Search and Backend
Building the platform that powers search, content, and scale for millions of shoppers
Flipp
Flipp is a leading weekly shopping app that aggregates local flyers, circulars, and coupons into a single, easy-to-use experience. By 2016, its iOS and Android apps had reached over 100 million shoppers and were used by millions of active users for everyday shopping. In 2017, Business Insider ranked Flipp #4 among the top 11 fastest-growing apps in the U.S., alongside Uber, Tinder, Lyft, and Waze, following an 850% increase in usage over two years.
Background
Grocery shopping is a universal, recurring need for families across the world, and even small savings can have a meaningful impact. Behind Flipp’s consumer facing mobile and web experience sits a large-scale backend platform responsible for ingesting, indexing, and serving millions of flyers, coupons, searches, and views every week.
As a backend and platform product manager, I worked closely with backend, search, and content teams to deliver the systems that powered this B2C product at scale. I initially joined as the Content Product Manager, owning ingestion and content workflows, and later transitioned into the Backend Product Manager role, where my focus expanded to platform reliability, scalability, and search relevance.
Within search specifically, I led initiatives to improve autocomplete and autocorrect, reduce zero-result queries, and meaningfully increase precision and recall, directly impacting discoverability, engagement, and revenue.
Internally, the team was known as “Backflipp” - a reflection of both our focus and the critical role we played in keeping the product running smoothly behind the scenes.
My Contributions
- Defined and led backend platform requirements supporting Flipp’s mobile and web experiences at consumer scale
- Led the evolution of search from a basic keyword engine toward relevance-driven discovery, defining strategy and roadmap to significantly improve search quality
- Partnered with and guided a cross-functional team of backend engineers, QA, and data scientists to deliver a highly available, performant, and scalable backend with a uniform API surface
- Launched Flipp Accounts, enabling digital coupon redemption across mobile and web platforms
- Shipped foundational features including Store Mode and dynamic Shopping Lists, simplifying and enhancing the shopping experience
- Led content ingestion and delivery systems to ensure flyer content was accurate, timely, and reliable at scale, using data-driven insights to inform product decisions
Improving Search Relevance - Crowd Curation (2015)
This project started as a hackathon idea. At the time, I wanted to see if we could meaningfully improve search relevance without taking on a massive engineering effort upfront.
Search at Flipp was still a fairly basic feature. It was powered by Sphinx, a text-based search engine, and relied heavily on keyword matching. Meanwhile, our content base was growing quickly, and millions of users depended on search to find the right flyer and deals fast. The gap was becoming obvious.
Relevance was mostly handled through manual curation. We looked at top search terms and used negative keywords to push results up or down. This approach did not scale. It was time consuming, reactive, and increasingly disconnected from how users were actually behaving. We needed a more automated, data-driven way to improve results.
That led to the idea of crowd curation.

Inspired by how platforms like Reddit surface content, the core idea was simple: let user behavior help determine relevance. If users consistently clicked on certain items for a given query, those items were likely more relevant and should be ranked higher. Click behavior became a signal, not just an outcome.
We started with a straightforward implementation. For a query like “bbq,” we compared the existing keyword-based results with results reordered using aggregated click data.

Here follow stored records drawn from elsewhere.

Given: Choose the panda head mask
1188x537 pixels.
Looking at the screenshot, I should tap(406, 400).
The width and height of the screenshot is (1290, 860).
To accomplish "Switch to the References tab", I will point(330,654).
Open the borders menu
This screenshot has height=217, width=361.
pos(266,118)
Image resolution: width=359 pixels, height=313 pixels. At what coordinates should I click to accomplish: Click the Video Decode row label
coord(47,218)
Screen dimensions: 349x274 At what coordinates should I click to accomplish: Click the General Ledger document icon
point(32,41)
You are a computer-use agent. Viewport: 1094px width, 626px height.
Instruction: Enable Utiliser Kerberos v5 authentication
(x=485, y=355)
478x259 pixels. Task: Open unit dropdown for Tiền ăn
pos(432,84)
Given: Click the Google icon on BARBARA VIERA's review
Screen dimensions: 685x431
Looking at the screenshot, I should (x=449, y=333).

After the hackathon, we rolled this out as an A/B test in a single geography. The results were immediately promising. Users were clicking significantly more on the top-ranked results, particularly positions one through three. Exact numbers are redacted, but the directional impact was clear.

The experiment helped shift how the organization thought about search. The executive team saw firsthand that relevance could be improved by aligning ranking logic with real user behavior. This project became a catalyst for deeper investment in search.
In the months that followed, we moved away from Sphinx and invested in a more robust search stack using Solr and Lucene. We began applying machine learning and data science more systematically to relevance, moving from manual tuning toward a scalable, measurable approach to search quality.
References
How Crowd Curation Improved Our Search Quality by 27% - freecodecamp.org
Store Mode (2016)
We began by speaking with a broad set of grocery shoppers to understand where friction existed during in store shopping. While issues like parking availability and checkout lineups surfaced frequently, they fell outside our core mission of helping people save time and money on their weekly grocery trips.
A clearer and more universal pain point emerged inside the store itself. Shoppers often struggled to find specific items, especially when visiting an unfamiliar location. This led to frustration, unnecessary backtracking through aisles, hesitation to ask for help, and longer shopping trips overall.
The problem we chose to focus on was simple and concrete: when a shopper is already in the grocery store, how do they quickly find exactly what they are looking for. This framing allowed us to stay aligned with our mission while targeting a moment of high friction and immediate user value.
Solution
Store Mode was designed to help shoppers quickly locate items once they were inside the store. It built on the existing Shopping List experience and automatically organized items by aisle, reflecting the layout of the specific store. Shoppers could also search within the store to find where an item was located, reducing unnecessary backtracking and guesswork. By guiding users directly to the right aisles, Store Mode helped shorten trips, reduce frustration, and make in store shopping more efficient.
Screenshots from Store Mode (2016)
Beyond the design, building this feature required assembling and maintaining a large, high quality dataset spanning retail stores across North America. This involved sourcing aisle level data from multiple third party providers, indexing it, and continuously refining it through user feedback and operational workflows. Turning raw aisle imagery into structured, backend ready data required custom ingestion pipelines and close collaboration with an operations team that translated physical store layouts into machine readable formats.
Once this foundation was in place, we were able to match a user’s shopping list to the specific store and aisle they were visiting, enabling real time in store guidance. Delivering this experience required tight coordination across product, engineering, design, and operations, with many moving parts that had to work reliably together. While it was an expensive and ambitious experiment, the outcome was significant: within six months, aisle level coverage was live for stores across the top 50 US metropolitan areas.
Graph showing a noticeable increase in shopping list adds and item check-offs after storemode release August of 2016.
Today this kind of capability may seem straightforward, but in 2016 it required sustained cross functional effort and a willingness to invest deeply in infrastructure and data quality. Users who used this feature often loved it.